§ **TEKST DO CZYTANIA**
☆ ☆ ☆ ☆ ☆

Kijów
Sobór Sofijski to miejsce magiczne
A świat się zmienia… Niektóre informacje praktyczne mogą okazać się nieaktualne!
To wówczas rozpoczęła się przebudowa tej świątyni, która trwała do początku XVIII w. i zakończona została dzięki pomocy hetmana kozackiego Iwana Mazepy. Nie wnikając w szczegóły wspomnę tylko, że zmienił się wówczas radykalnie jej wygląd zewnętrzny na barokowy.
Barokowa przebudowa
Częściowo też zmieniły się wnętrza, ale z zachowaniem najważniejszych części, zwłaszcza głównej nawy i wielkiej kopuły. W latach 1699-1709 na otoczonym nadal murami terenie soboru zbudowano trzypoziomową dzwonnicę. A nieco później sąsiednią cerkiew Narodzin Chrystusa z refektarzem, południową bramę wjazdową, gmach piekarni (Chlebnia), Dom Metropolity oraz główną, zachodnią, bramę reprezentacyjną zwaną od metropolity, w czasach którego powstała, Rafaela Zaborowskiego. Ostatnia przebudowa Sofii miała miejsce w latach 80. XIX w. Wówczas przede wszystkim rozebrano dach, dzięki czemu odsłonięte zostały wszystkie kopuły z XI w. Od tamtej pory wygląd zewnętrzny soboru nie uległ zasadniczym zmianom. Zaszły one natomiast we wnętrzach. Ściany, również wewnętrzne bębnów na których opierają się kopuły, kolumny i ich łuki, klatki schodowe baszt i inne powierzchnie pokryto nowymi, olejnymi malowidłami. W XIX w. o istnieniu staroruskich fresków z XI w. nikt już nie pamiętał. Dopiero przypadkowo, gdy w 1843 r. w południowej galerii odpadła sztukaturka, ukazały się pod nią malowidła z pierwszego okresy istnienia świątyni. Rozpoczęto więc ich odsłanianie, oraz uzupełnianie ubytków. Olejne zaczęto usuwać dopiero po przekształceniu soboru w 1935 r. w muzeum.

☆ ☆ ☆ ☆ ☆

§ **REKORDY DANYCH**
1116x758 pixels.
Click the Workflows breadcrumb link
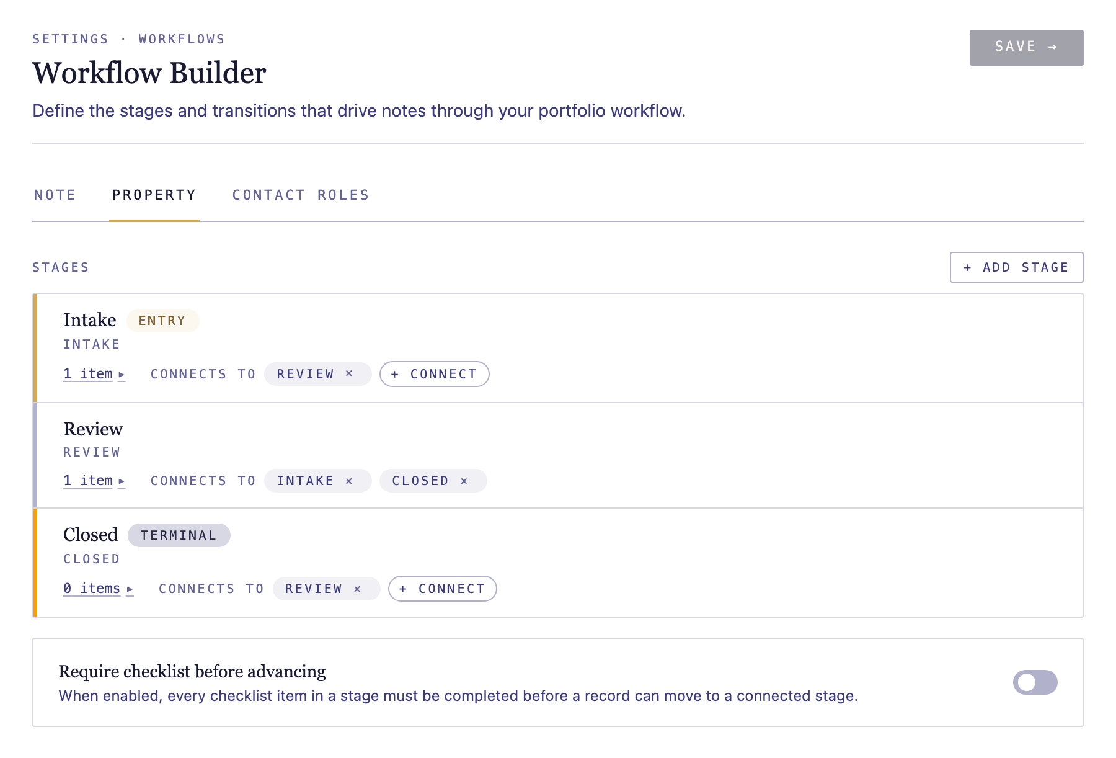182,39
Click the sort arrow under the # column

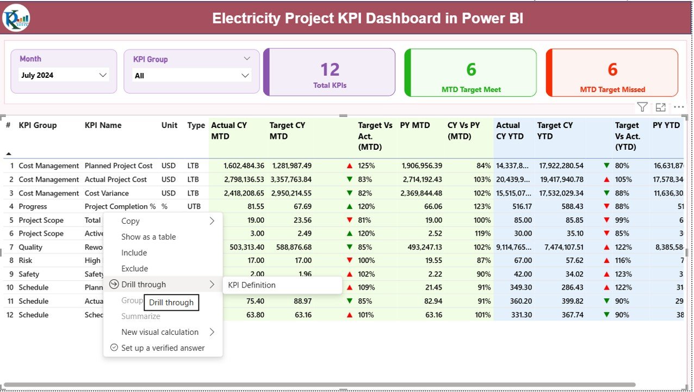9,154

☆ ☆ ☆ ☆ ☆

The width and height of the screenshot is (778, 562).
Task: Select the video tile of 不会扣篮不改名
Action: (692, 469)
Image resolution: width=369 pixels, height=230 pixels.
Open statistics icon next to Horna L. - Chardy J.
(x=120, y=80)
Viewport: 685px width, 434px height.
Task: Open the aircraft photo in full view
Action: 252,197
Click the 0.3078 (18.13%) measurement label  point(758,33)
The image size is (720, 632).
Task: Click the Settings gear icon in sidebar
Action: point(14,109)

☆ ☆ ☆ ☆ ☆

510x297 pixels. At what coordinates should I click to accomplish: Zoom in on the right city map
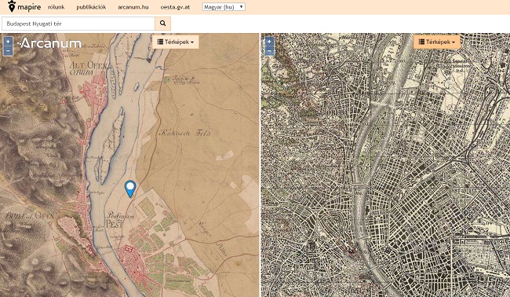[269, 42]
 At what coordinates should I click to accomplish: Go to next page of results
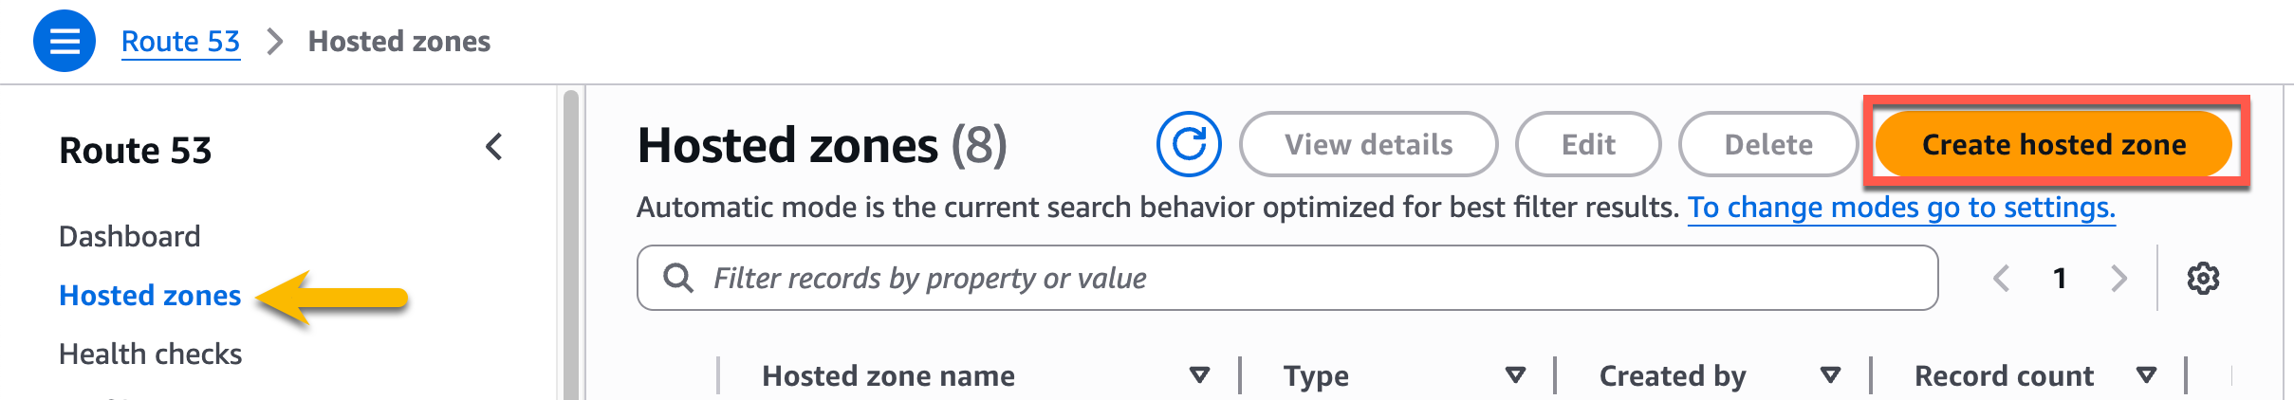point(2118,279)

☆ ☆ ☆ ☆ ☆

§ **ZADANIE**
Proszę podać na podstawie tekstu o Soborze Sofijskim, w którym roku w południowej galerii odpadła sztukaturka i ukazały się pod nią dawne malowidła.

§ **POPRAWNA ODPOWIEDŹ**
W 1843 roku.